Factor VII-Induced MicroRNA-135a Inhibits Autophagy and Is Associated with Poor Prognosis in Hepatocellular Carcinoma

Hepatocellular carcinoma (HCC) is one of the most common and aggressive malignancies worldwide. Treatment outcomes remain poor mainly due to lack of good diagnostic/prognostic markers and limited therapeutic strategies. We previously characterized aberrant activation of the TF/FVII/PAR2 pathway, which subsequently results in decreased autophagy, as a crucial event in malignant progression of HCC. Here, we identified miR-135a as a highly upregulated miRNA in HCC in response to TF/FVII/PAR2 activation. Analyzing 103 HCC patient specimens, we confirmed that miR-135a was frequently elevated in HCC tissues with higher FVII expression compared to adjacent non-cancerous counterparts. Increased miR-135a levels in HCC were also associated with tumor staging, recurrence, microvascular invasion, and decreased disease-free survival.
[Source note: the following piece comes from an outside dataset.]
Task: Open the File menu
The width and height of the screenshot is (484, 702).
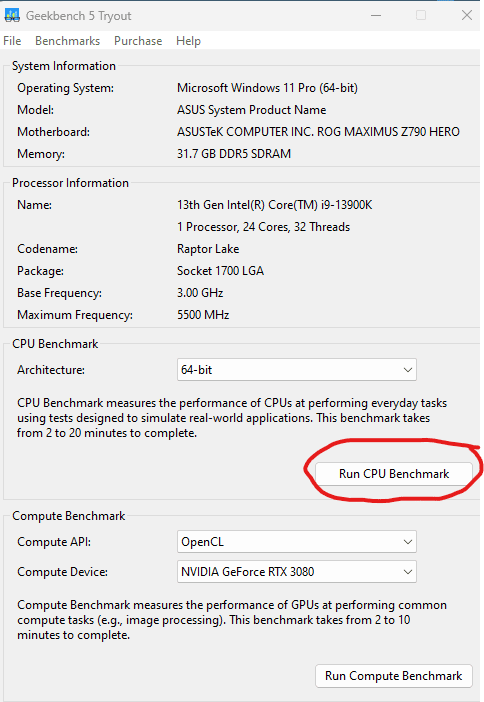Action: (x=12, y=41)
We subsequently identified Atg14, a key component that regulates the formation of autophagosome as a direct target of miR-135a. Ectopic expression of miR-135a suppressed Atg14 levels and inhibited the autophagic processes. Our results indicate strong positive correlations between miR-135a levels and malignant behaviors in HCC patients and also suggest novel functions of miR-135a in regulation of autophagy, which could be useful as a potential target for prognostic and therapeutic uses.